Note that both the new law and the MHRA include religious exemptions. The new law specifies that religious organizations maintain exclusive control over who may marry under the doctrine and beliefs of that faith. Religious associations and corporations (and their employees) will not be required to provide goods or services in connection with a same-sex marriage solemnization or celebration, if doing so would violate sincerely held religious beliefs. The new law also does not affect the manner in which nonprofit private religious associations or corporations provide adoption, foster care or social services. Under the MHRA, nonprofit religious associations, corporations and educational institutions are generally not prohibited from taking action based on sexual orientation, including making employment decisions. Minn. Stat. § 363A.26. However, the religious exemption does not apply to secular business activities engaged in by the religious entity, if unrelated to religious and educational purposes for which the entity is organized.
Constitutionality of DOMA
The Obama administration has determined that it can no longer defend DOMA against constitutional challenges in the lawsuits that have been filed over the past years raising that issue. However, the administration intends to continue to enforce the law until it is either repealed or held unconstitutional in a final court decision. Congress has chosen to defend the law in some of the suits that have been filed. In the meantime, a number of federal courts have held that DOMA is unconstitutional. Currently, a challenge to the constitutionality of DOMA, as well as a challenge of the constitutionality of California’s Proposition 8 abrogating same sex marriage in that state, are pending before the U.S. Supreme Court, with a decision expected by the end of June.
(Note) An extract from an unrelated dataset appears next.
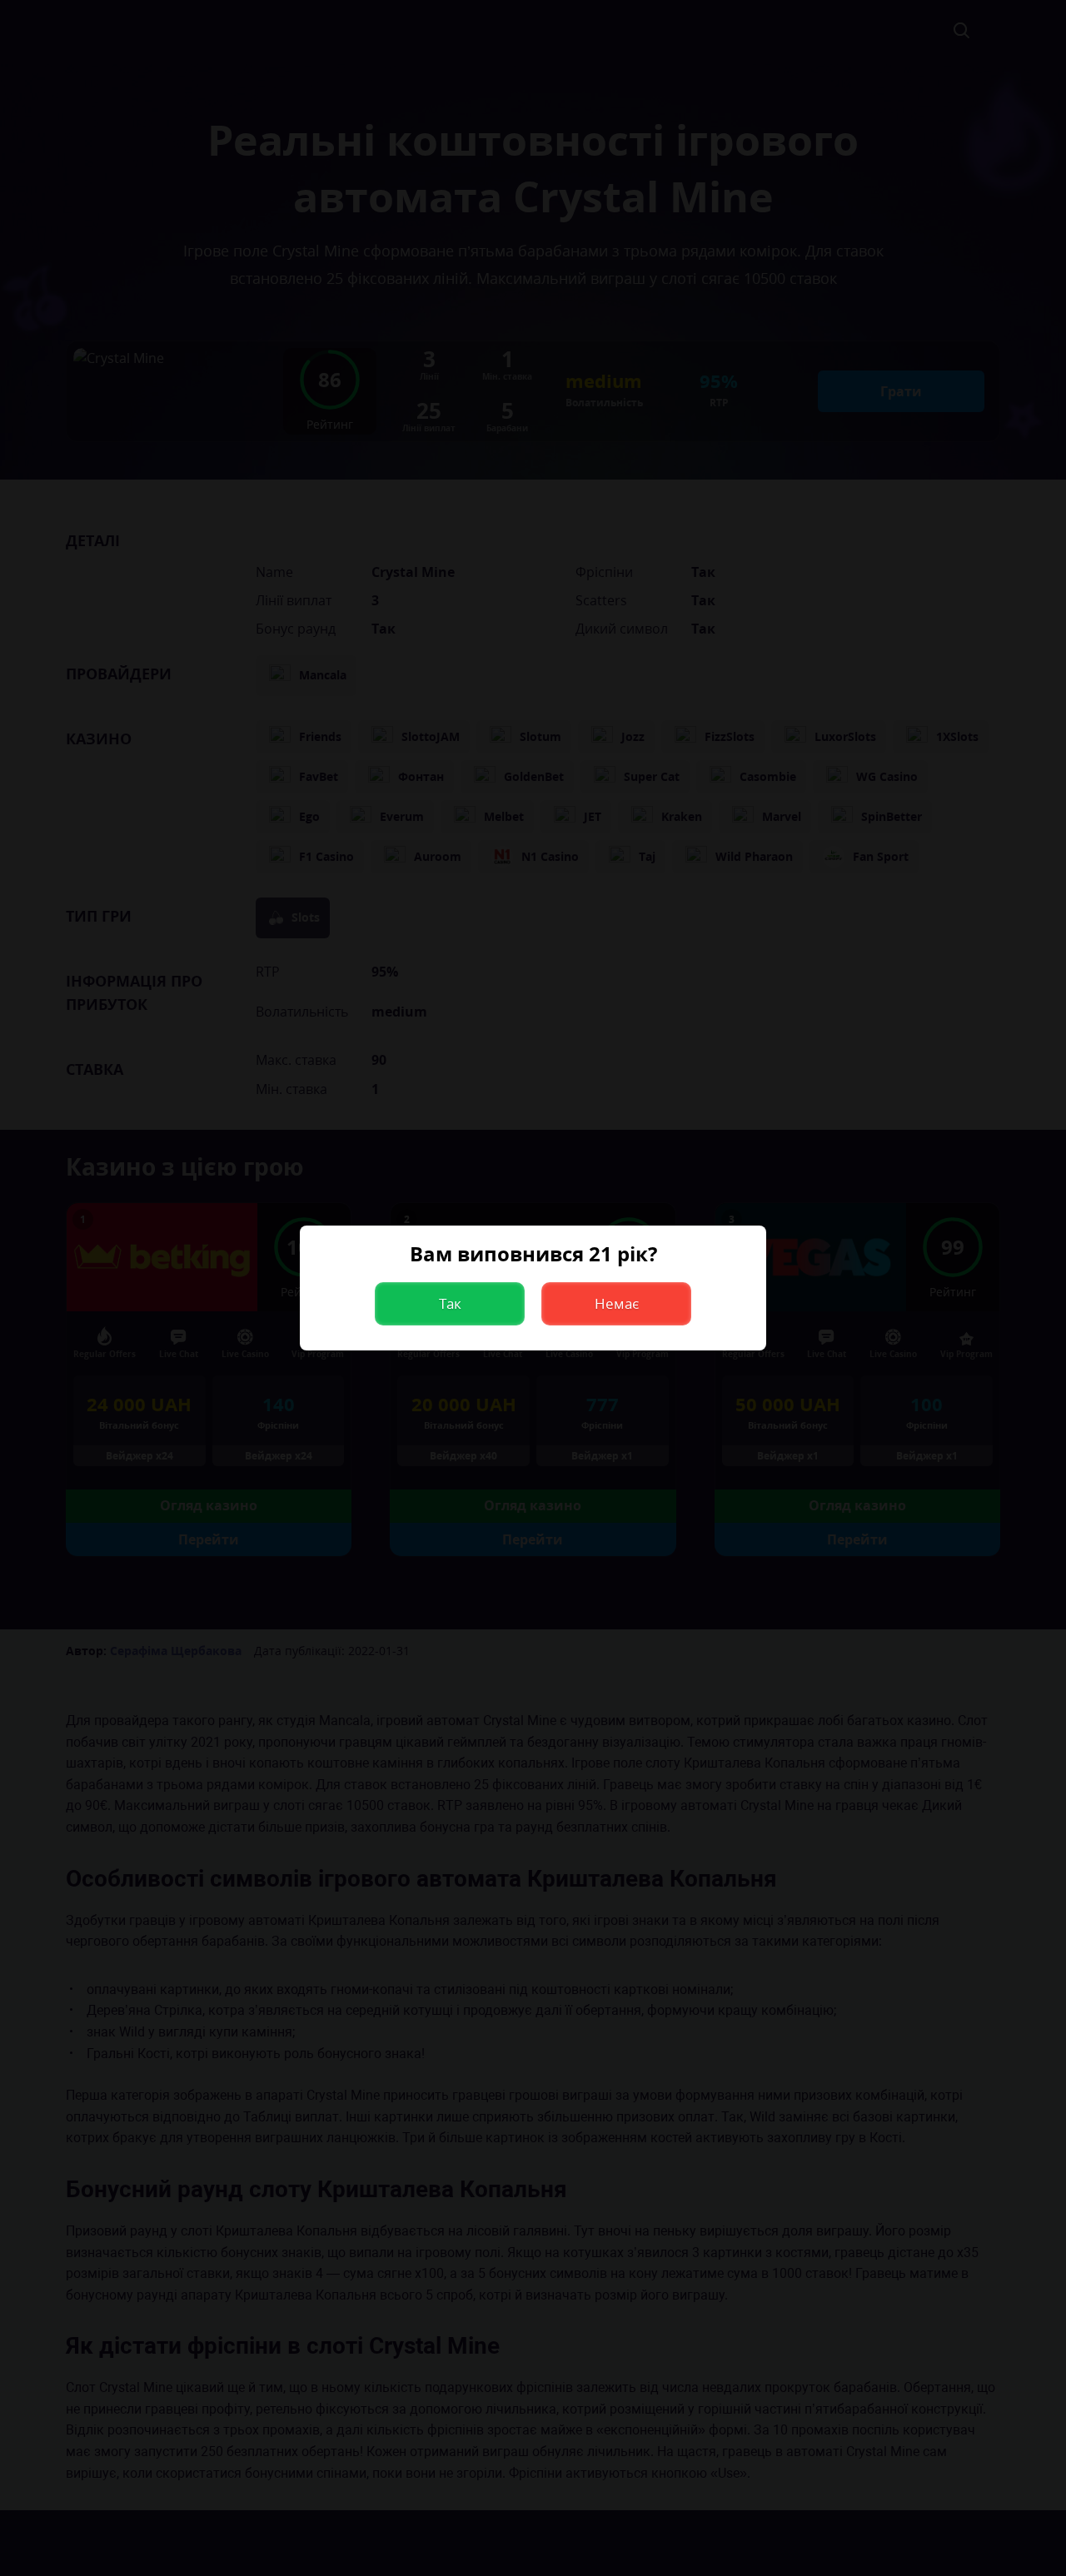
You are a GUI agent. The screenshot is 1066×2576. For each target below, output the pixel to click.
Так (450, 1303)
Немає (617, 1303)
If DOMA is ultimately declared unconstitutional, employers will be obligated to recognize same-sex spouses as spouses for purposes of federal law, including the FMLA and benefit plans where spouses are given rights under federal law. These would include QDROs (as mentioned above), rights to death benefits, including qualified joint and survivor annuities in retirement plans, and COBRA and special enrollment rights under health plans, among others. These rights would not extend to unmarried domestic partners.